From: Michael R. Hines
Subject: Re: [Qemu-devel] Microcheckpointing: Memory-VCPU / Disk State consistency
Date: Thu, 14 Aug 2014 06:28:02 +0800
User-agent: Mozilla/5.0 (X11; Linux i686; rv:24.0) Gecko/20100101 Thunderbird/24.6.0

On 08/13/2014 10:03 PM, Walid Nouri wrote:

While looking to find some ideas for approaches to replicating block devices I have read the paper about the Remus implementation. I think MC can take a similar approach for local disk.


I agree.

Here are the main facts that I have understood:

Local disk contents is viewed as internal state the primary and secondary. In the explanation they describe that for keeping disc semantics of the primary and to allow the primary to run speculatively all disc state changes are directly written to the disk. In parrallel and asynchronously send to the secondary. The secondary keeps the pending writing requests in two disk buffers. A speculation-disk-buffer and a write-out-buffer.

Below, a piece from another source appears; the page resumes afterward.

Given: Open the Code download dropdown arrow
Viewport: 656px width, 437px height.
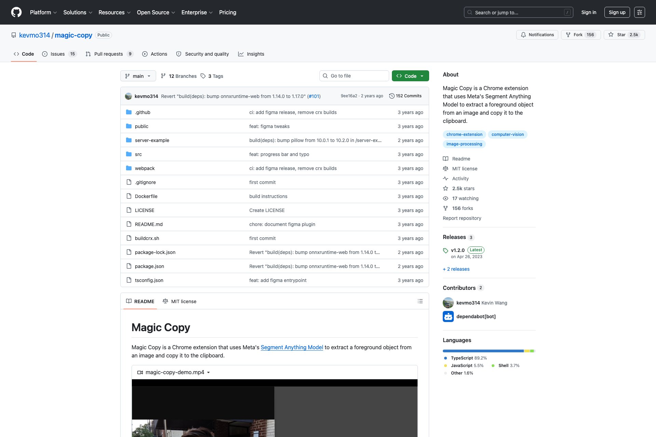Looking at the screenshot, I should pyautogui.click(x=422, y=76).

After the reception of the next checkpoint the secondary copies the speculation buffer to the write out buffer, commits the checkpoint and applies the write out buffer to its local disk.

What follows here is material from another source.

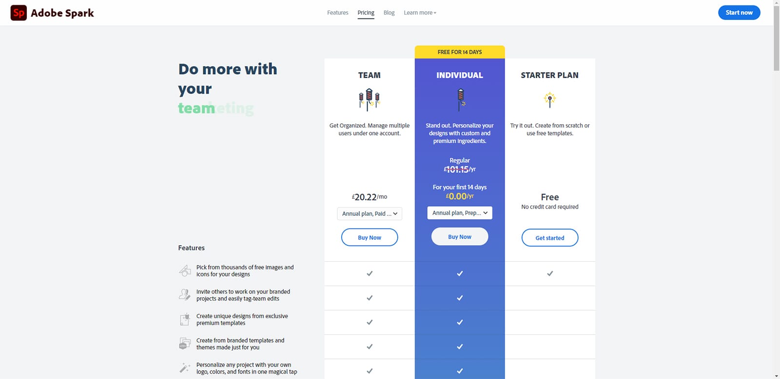This screenshot has width=780, height=379.
Task: Click the Starter Plan sparkler icon
Action: point(550,99)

When the primary fails the secondary must wait until write-out-buffer has been completely written to disk before before changing the execution mode to run as primary. In this case (failure of primary) the secondary discards pending disk writes in its speculation buffer. This protocol keeps the disc state consistent with the last checkpoint.

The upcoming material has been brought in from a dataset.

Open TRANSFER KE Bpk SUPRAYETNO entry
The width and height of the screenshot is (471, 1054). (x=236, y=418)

Remus uses the XEN specific blktap driver. As far as I know this can’t be used with QEMU (KVM).

I must see how drive-mirror can be used for this kind of protocol.


That's all correct. Theoretically, we would do exactly the same thing: drive-mirror on the source would write immediately to disk but follow the same commit semantics on the destination as Xen.


I have taken a look at COLO.


IMHO there are two points. Custom changes of the TCP-Stack are a no-go for proprietary operating systems like Windows. It makes COLO application agnostic but not operating system agnostic. The other point is that with I/O intensive workloads COLO will tend to behave like MC. This is my point of view but i didn’t invest much time to understand everything in detail.


Actually, if I remember correctly, the TCP stack is only modified at the hypervisor level - they are intercepting and translating TCP sequence numbers "in-flight" to detect divergence of the source and destination - which is not a big problem if the implementation is well-done.

My hope in the future was that the two approaches could be used in a "Hybrid" manner - actually MC has much more of a performance hit for I/O than COLO does because of its buffering requirements.

On the other hand, MC would perform better in a memory-intensive or CPU-intensive situation - so maybe QEMU could "switch" between the two mechanisms at different points in time when the resource bottleneck changes.